#### WHAT THE TASK ASKS:
Copy each of the records below word for word, keeping every line as it appears, but leave the pictures out of your answer.

#### EXCERPTED RECORDS:
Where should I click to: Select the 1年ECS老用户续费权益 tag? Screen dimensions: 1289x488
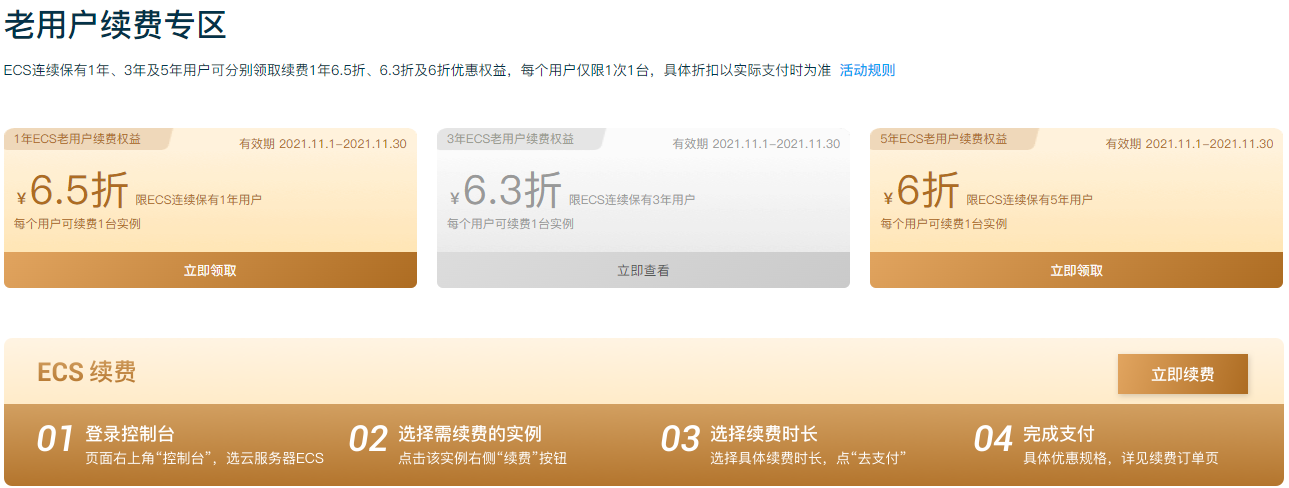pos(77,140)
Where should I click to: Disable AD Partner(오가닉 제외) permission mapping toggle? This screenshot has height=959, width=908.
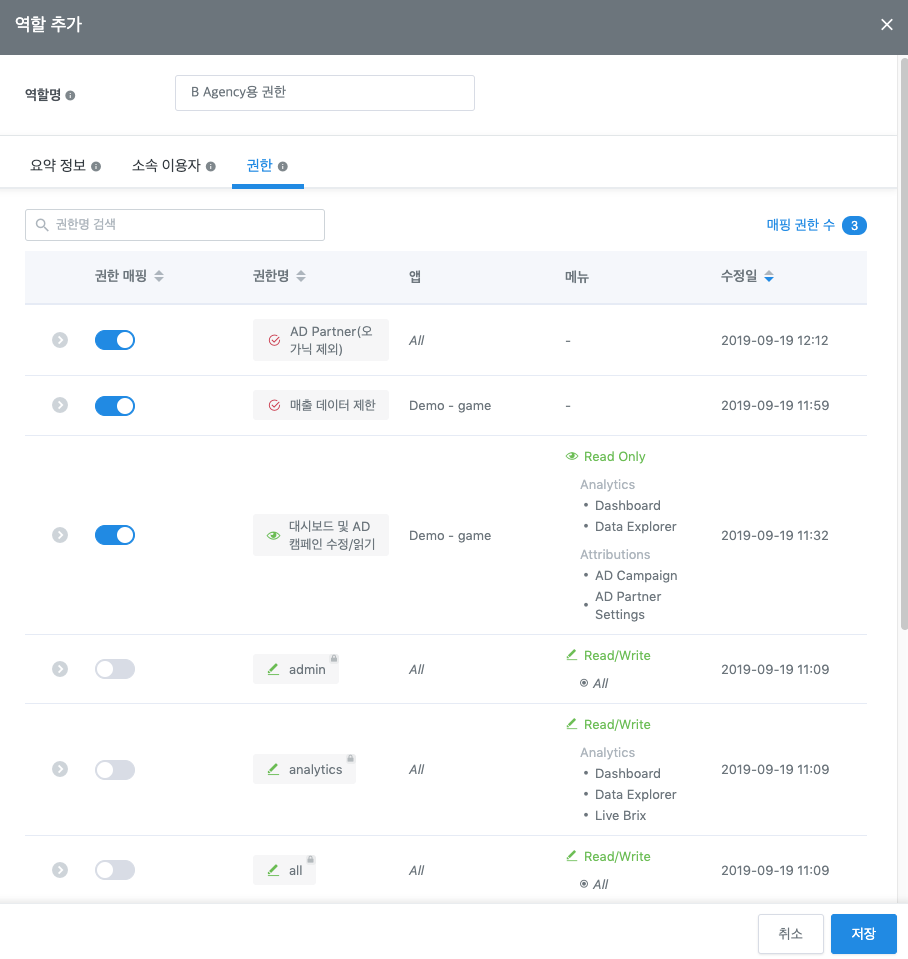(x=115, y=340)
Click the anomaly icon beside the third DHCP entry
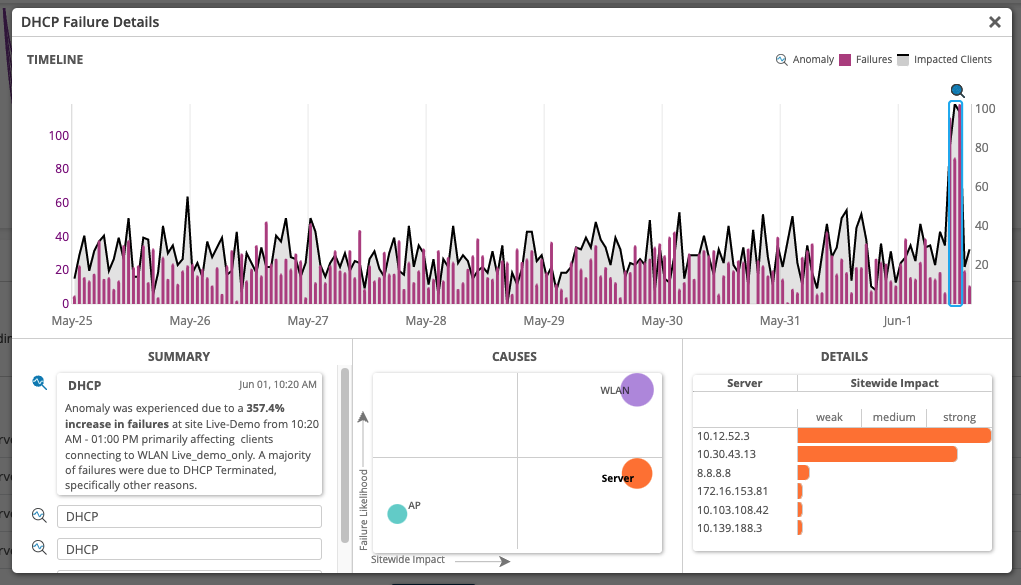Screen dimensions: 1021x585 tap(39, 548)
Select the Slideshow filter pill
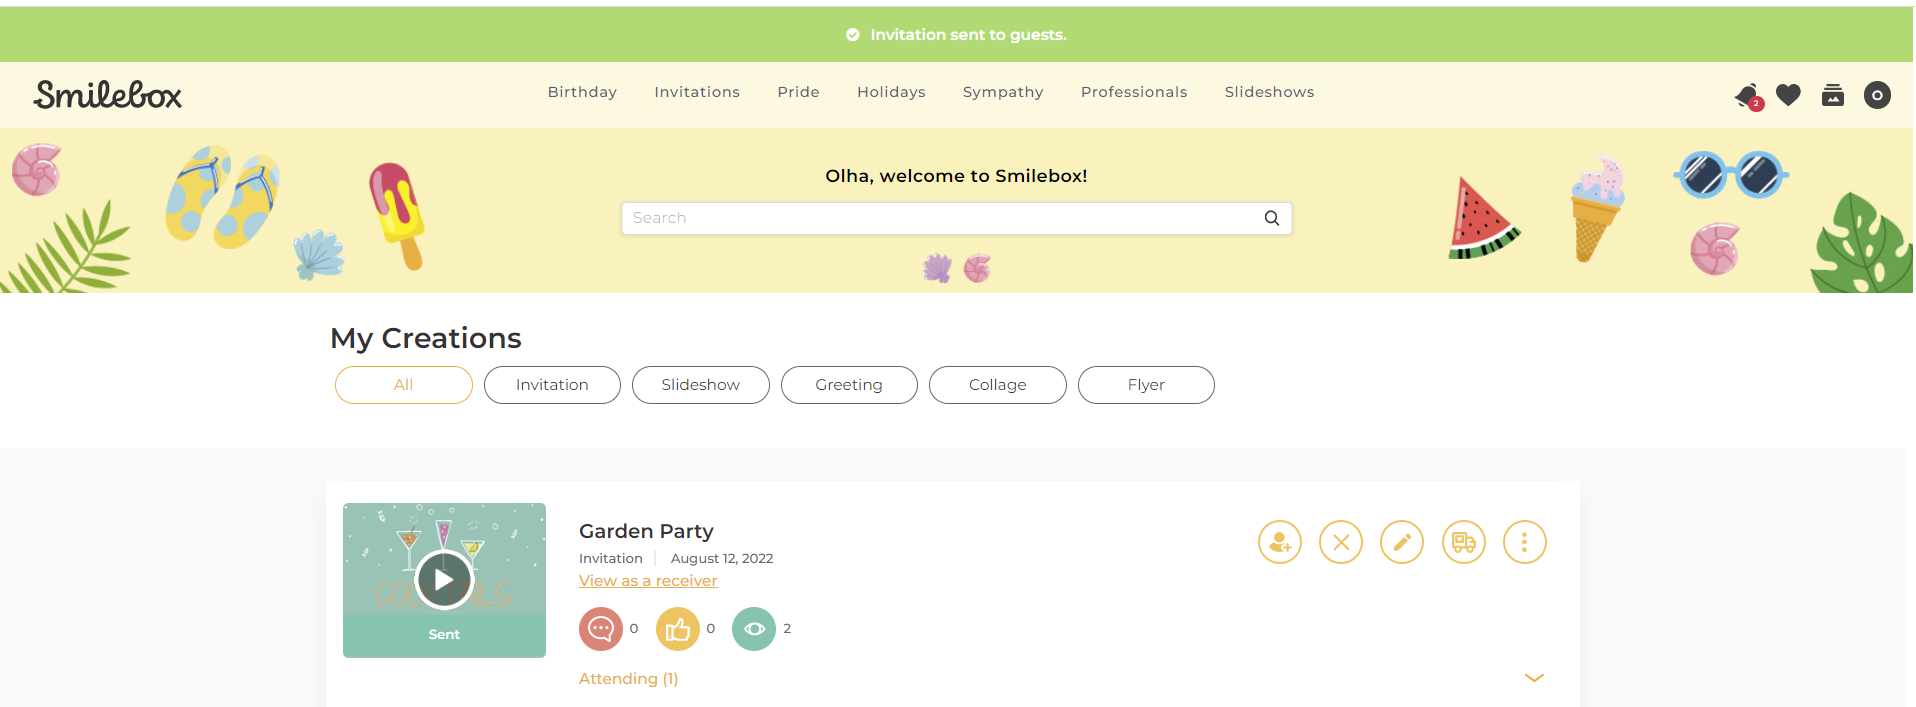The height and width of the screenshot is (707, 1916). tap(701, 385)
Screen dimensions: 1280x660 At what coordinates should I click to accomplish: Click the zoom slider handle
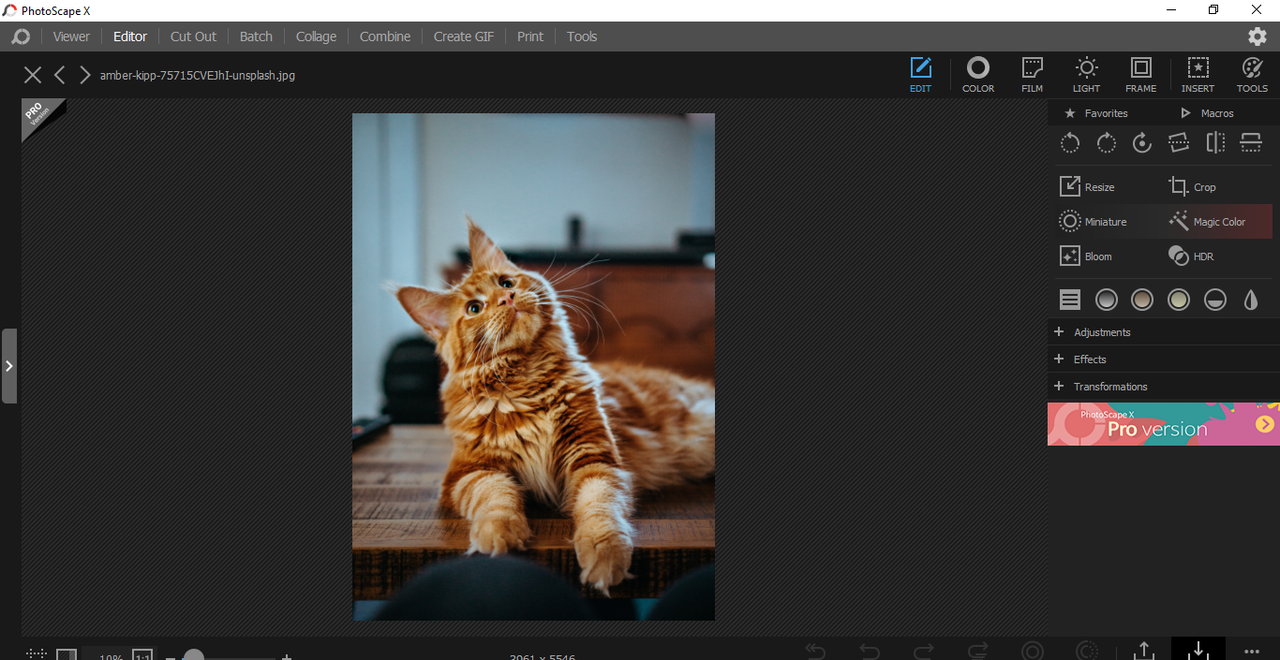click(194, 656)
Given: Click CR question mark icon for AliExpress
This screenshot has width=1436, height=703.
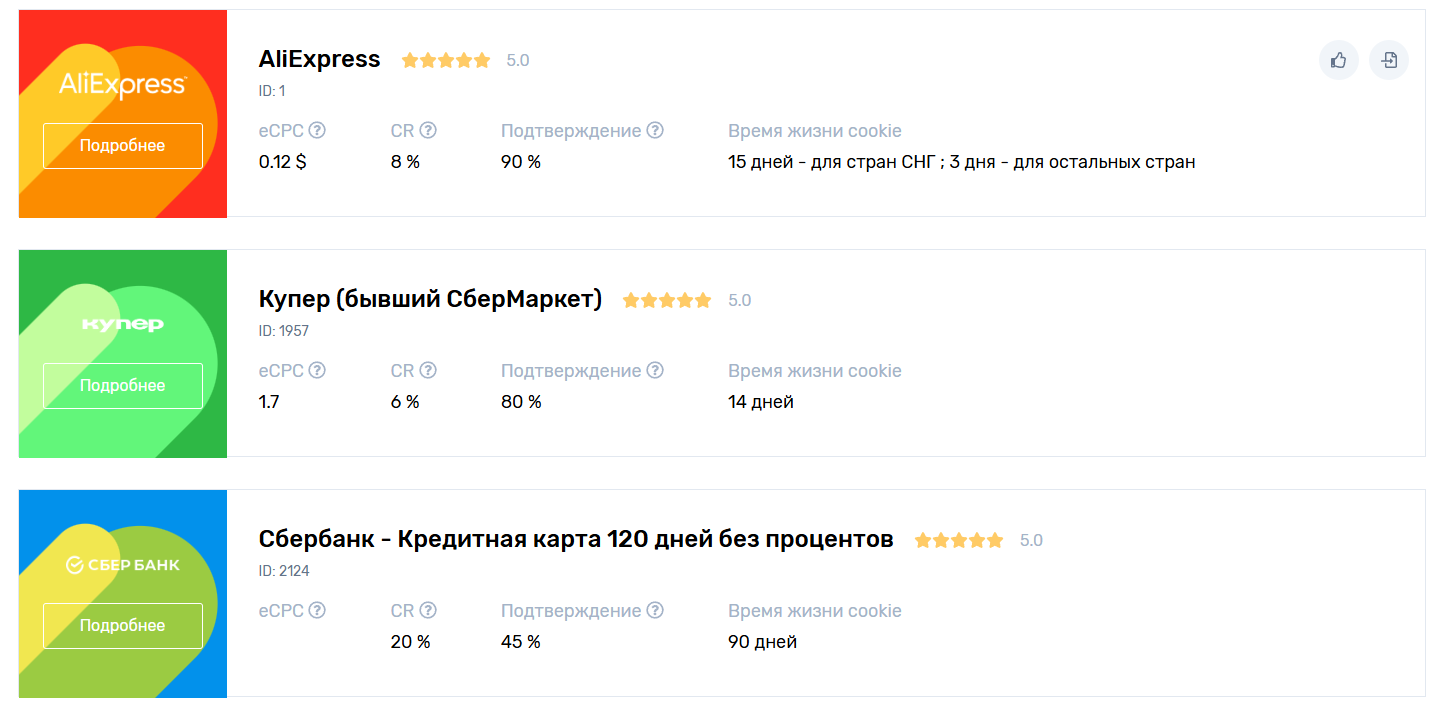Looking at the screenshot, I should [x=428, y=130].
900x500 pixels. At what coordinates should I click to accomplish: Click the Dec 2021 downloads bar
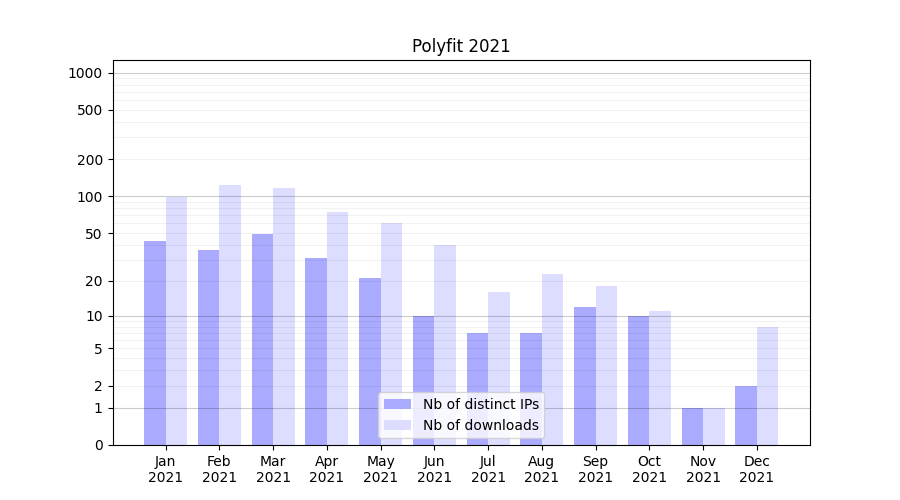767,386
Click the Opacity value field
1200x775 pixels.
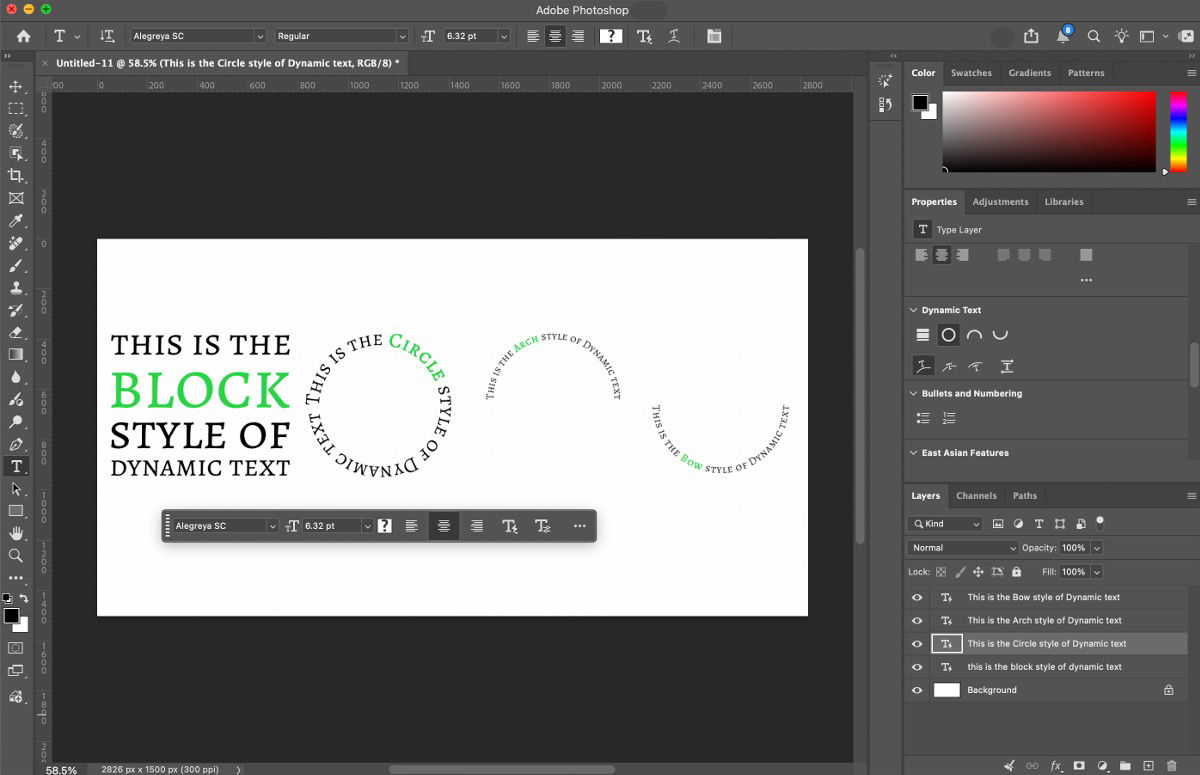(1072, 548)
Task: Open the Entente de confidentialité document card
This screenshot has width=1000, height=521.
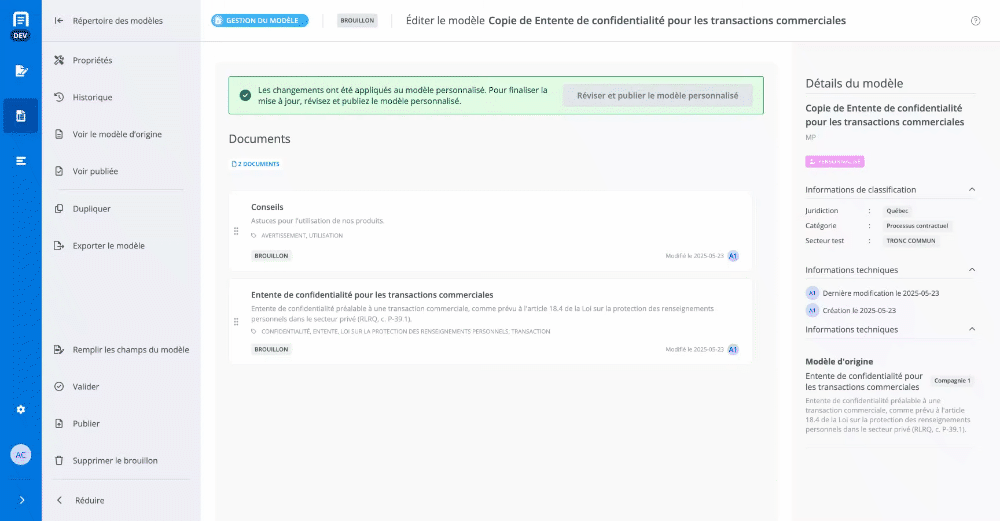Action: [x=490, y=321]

#### TASK OUTPUT:
Where should I click to: Select the 1年ECS老用户续费权益 tag? Screen dimensions: 1289x488
pos(77,140)
Where should I click to: Disable AD Partner(오가닉 제외) permission mapping toggle? This screenshot has height=959, width=908.
(x=115, y=340)
Click the anomaly icon beside the third DHCP entry
Screen dimensions: 1021x585 tap(39, 548)
Select the Slideshow filter pill
The height and width of the screenshot is (707, 1916). tap(701, 385)
Screen dimensions: 1280x660 At what coordinates should I click to accomplish: Click the zoom slider handle
click(194, 656)
Given: Click CR question mark icon for AliExpress
This screenshot has width=1436, height=703.
Looking at the screenshot, I should [x=428, y=130].
900x500 pixels. At what coordinates should I click to accomplish: Click the Dec 2021 downloads bar
767,386
Click the Opacity value field
1200x775 pixels.
(1072, 548)
Task: Open the Entente de confidentialité document card
This screenshot has width=1000, height=521.
Action: [x=490, y=321]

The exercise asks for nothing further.